Physical rest can be helpful during active phases of illness. Excessive physical exertion, smoking or severe stress should be avoided, as they can have an unfavorable effect on inflammatory processes. A balanced diet, sufficient exercise within the limits of your physical capacity and abstaining from alcohol and nicotine have a positive effect on the course of the disease.

Patients should only take vitamin D and calcium supplements after consulting a doctor, as the disease can lead to increased calcium levels. Exchanges with self-help groups and psychological support can help people to cope better with chronic fatigue, anxiety or exhaustion.

Follow-up care for sarcoidosis

Even after the symptoms have subsided, regular medical check-ups are important.

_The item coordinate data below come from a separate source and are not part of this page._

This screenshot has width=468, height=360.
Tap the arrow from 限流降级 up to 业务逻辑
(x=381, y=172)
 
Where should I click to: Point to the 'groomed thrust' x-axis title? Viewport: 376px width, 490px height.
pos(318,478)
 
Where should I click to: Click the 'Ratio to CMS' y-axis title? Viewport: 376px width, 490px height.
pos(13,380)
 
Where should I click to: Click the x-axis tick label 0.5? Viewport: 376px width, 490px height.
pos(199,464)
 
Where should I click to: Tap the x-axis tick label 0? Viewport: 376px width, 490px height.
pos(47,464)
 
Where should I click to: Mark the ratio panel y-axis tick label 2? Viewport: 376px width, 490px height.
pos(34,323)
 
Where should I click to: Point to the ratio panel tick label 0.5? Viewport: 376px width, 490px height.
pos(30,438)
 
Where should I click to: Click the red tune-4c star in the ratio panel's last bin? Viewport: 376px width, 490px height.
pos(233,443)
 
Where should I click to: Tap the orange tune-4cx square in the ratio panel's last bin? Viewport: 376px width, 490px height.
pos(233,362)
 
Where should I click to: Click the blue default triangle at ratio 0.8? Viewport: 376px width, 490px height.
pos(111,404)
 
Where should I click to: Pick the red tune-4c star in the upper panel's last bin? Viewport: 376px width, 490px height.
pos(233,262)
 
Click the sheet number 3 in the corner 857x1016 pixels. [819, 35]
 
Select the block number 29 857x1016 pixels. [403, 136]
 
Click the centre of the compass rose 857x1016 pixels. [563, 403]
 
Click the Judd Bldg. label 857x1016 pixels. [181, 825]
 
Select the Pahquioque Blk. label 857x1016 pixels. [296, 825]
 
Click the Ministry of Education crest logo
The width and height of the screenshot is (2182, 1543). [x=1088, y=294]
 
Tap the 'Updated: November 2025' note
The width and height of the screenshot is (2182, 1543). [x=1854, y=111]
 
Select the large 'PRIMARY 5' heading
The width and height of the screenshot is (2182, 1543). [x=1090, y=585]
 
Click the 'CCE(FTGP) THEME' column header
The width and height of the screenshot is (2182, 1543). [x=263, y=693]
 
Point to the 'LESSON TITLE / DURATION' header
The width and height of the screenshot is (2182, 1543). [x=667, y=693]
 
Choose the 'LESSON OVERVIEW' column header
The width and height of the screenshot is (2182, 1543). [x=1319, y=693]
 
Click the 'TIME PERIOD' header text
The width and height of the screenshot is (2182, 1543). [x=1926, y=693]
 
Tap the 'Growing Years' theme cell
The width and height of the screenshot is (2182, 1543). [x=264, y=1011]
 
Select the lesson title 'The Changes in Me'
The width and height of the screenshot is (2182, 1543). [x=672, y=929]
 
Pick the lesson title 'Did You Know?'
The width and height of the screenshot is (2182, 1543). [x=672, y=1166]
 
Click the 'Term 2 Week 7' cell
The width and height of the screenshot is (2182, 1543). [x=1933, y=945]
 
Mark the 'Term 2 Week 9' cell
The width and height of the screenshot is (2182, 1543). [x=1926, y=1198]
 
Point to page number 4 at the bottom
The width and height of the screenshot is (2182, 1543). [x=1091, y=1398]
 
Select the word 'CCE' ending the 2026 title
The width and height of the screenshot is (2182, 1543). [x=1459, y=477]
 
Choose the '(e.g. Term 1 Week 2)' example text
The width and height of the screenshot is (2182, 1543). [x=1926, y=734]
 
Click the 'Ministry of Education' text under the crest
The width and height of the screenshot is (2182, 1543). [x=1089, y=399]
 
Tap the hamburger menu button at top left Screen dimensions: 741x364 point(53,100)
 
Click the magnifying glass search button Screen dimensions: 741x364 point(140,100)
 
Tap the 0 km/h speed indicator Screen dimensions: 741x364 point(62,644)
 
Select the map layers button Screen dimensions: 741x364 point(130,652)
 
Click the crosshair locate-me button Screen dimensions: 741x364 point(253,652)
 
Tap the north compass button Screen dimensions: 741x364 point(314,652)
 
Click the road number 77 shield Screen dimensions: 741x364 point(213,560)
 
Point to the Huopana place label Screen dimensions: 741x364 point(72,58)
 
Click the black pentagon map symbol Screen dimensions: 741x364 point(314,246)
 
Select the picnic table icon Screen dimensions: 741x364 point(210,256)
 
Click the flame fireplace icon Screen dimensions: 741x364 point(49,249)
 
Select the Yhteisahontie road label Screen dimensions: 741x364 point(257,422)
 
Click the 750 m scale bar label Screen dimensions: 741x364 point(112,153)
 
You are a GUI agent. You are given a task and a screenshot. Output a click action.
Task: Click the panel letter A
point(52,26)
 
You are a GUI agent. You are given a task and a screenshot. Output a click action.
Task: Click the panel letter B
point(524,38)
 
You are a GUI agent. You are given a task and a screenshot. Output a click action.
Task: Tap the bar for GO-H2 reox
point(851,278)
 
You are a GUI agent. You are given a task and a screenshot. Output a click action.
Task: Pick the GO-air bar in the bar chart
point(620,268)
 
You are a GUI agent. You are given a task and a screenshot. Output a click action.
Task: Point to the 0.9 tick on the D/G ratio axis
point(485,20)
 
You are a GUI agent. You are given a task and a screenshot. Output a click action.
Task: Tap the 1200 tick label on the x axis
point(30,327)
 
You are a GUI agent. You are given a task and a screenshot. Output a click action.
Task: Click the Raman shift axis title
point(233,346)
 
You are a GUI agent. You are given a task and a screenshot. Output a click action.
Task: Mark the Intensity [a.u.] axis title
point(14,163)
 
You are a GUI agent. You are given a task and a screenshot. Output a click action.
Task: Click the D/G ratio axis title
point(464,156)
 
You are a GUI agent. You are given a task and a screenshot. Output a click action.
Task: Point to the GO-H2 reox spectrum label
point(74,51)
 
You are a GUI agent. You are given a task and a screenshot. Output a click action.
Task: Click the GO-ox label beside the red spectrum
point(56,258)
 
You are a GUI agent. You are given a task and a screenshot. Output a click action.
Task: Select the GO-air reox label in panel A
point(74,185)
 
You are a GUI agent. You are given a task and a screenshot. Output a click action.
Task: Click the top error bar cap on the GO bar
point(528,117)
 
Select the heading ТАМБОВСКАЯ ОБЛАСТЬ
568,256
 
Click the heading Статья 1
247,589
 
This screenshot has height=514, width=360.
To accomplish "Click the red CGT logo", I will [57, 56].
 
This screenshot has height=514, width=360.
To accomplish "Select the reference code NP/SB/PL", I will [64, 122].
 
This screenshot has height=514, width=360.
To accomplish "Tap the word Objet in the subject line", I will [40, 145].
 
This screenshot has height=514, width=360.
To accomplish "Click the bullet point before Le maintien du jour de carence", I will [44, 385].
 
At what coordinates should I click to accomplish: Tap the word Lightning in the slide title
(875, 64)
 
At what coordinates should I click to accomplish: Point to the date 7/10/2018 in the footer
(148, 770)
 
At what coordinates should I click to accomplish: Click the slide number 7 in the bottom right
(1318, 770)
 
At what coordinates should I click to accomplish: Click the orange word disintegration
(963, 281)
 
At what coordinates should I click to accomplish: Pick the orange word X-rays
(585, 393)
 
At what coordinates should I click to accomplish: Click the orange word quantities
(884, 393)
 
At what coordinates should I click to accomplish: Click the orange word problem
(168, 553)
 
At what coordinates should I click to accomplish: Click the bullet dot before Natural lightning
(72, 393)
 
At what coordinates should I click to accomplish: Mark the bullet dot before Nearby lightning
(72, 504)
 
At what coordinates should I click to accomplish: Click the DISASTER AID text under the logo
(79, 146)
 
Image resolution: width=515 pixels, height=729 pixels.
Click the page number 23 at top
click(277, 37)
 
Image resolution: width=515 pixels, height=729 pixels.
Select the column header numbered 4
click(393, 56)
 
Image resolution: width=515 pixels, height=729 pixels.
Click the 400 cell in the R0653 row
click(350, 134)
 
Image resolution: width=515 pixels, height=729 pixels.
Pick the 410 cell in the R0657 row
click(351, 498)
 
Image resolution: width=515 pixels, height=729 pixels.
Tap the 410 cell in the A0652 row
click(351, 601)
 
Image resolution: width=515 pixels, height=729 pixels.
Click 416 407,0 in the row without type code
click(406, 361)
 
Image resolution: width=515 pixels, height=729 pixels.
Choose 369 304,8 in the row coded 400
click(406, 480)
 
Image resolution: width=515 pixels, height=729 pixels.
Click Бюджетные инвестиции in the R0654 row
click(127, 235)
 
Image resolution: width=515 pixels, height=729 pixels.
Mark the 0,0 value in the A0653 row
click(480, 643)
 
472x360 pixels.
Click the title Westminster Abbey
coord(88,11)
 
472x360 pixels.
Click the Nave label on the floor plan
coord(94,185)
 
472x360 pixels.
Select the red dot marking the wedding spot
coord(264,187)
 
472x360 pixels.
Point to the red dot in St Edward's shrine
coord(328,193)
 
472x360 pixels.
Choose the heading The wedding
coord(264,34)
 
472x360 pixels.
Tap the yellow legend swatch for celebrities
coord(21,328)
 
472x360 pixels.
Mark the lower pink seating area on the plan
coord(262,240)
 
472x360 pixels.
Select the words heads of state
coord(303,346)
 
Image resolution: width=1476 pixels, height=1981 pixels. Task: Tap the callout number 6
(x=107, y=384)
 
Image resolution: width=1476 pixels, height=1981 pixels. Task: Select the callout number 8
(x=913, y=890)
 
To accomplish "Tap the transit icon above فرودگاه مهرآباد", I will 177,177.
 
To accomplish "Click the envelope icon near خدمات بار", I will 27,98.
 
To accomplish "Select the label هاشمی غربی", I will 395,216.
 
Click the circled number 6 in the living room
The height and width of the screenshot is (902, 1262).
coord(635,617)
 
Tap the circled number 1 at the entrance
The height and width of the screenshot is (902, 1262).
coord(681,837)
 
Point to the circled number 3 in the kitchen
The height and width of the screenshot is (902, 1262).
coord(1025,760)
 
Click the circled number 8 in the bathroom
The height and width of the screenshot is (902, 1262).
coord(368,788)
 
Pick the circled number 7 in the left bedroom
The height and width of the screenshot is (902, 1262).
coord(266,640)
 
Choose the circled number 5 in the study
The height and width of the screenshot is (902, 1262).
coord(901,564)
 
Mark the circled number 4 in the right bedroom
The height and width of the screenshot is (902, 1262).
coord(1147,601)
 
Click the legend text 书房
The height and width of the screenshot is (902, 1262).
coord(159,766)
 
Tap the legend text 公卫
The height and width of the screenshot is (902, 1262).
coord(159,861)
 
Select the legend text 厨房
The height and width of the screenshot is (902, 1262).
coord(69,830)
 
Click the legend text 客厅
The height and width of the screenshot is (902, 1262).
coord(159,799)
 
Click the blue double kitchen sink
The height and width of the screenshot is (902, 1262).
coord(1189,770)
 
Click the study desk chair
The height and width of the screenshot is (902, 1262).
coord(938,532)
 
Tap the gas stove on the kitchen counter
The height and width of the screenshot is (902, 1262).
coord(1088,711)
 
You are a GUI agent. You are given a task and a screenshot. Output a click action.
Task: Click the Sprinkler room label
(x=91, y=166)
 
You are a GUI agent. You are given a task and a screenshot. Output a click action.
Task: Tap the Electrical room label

They are used to monitor disease activity, detect relapses at an early stage and treat possible organ involvement in good time.

Depending on the severity and the organ affected, checks are carried out at different intervals and usually include clinical examinations, lung function tests, blood analyses and imaging procedures. In chronic or severe cases, follow-up care should be interdisciplinary – depending on organ involvement by specialists in immunology, pneumology, cardiology, neurology or ophthalmology.

Frequently asked questions about sarcoidosis

The exact cause is not yet known. A combination of genetic predisposition and environmental factors, such as inhaled substances, fungi, bacteria or viruses, is suspected. These stimuli activate the immune system and lead to an inflammatory reaction with granuloma formation in the affected organs.

The symptoms depend on which organs are affected. Coughing, shortness of breath, fever, tiredness, weight loss or night sweats are common. If other organs are affected, joint pain, skin nodules, visual disturbances or cardiac arrhythmia may occur.

In most cases, sarcoidosis is mild and heals spontaneously or after treatment. Life expectancy is normal for most of those affected. Severe courses can occur if the heart, brain or lungs are severely affected, although this is rare.

Yes, in some cases the disease heals spontaneously or completely after temporary therapy with corticosteroids. However, chronic forms can persist for years and require long-term monitoring. The aim of the treatment is to stop inflammation and prevent organ damage.

Sarcoidosis is not a classic autoimmune disease, but shows similar immunological mechanisms. It is caused by a dysregulation of the immune system in which inflammatory cells are excessively activated. This leads to the formation of granulomas in various organs.

No, sarcoidosis is not cancer. It is a benign, inflammatory disease of the immune system. In rare cases, however, it can look similar to certain tumor diseases in imaging examinations, which is why a precise clarification is necessary.

Typically, the ACE activity (angiotensin converting enzyme) and the calcium level in the blood or urine are elevated in sarcoidosis. Inflammatory parameters such as neopterin or the soluble interleukin-2 receptor can also increase. These values are used to monitor the course of the disease, but are not proof of the disease on their own.

A flare-up can be promoted by infections, stress or the discontinuation of medication such as cortisone. Hormonal changes or immunological stimuli also play a role. Often, however, no specific trigger can be identified.

In sarcoidosis, vitamin D activation in the granulomas can be uncontrollably increased. This increases the calcium level in the blood, which can lead to kidney stones or kidney damage. For this reason, those affected should only take vitamin D supplements after consulting a doctor.

The course of the disease can vary greatly. Acute forms develop rapidly but usually subside within months. Chronic courses develop gradually and can persist for years, although the disease activity can fluctuate greatly.

The skin can change due to various forms of sarcoidosis. Typical symptoms are reddish or bluish lumps on the shins (erythema nodosum) or persistent discoloration of the face, especially on the nose and cheeks (lupus pernio). Small, raised papules or scarring changes occur less frequently.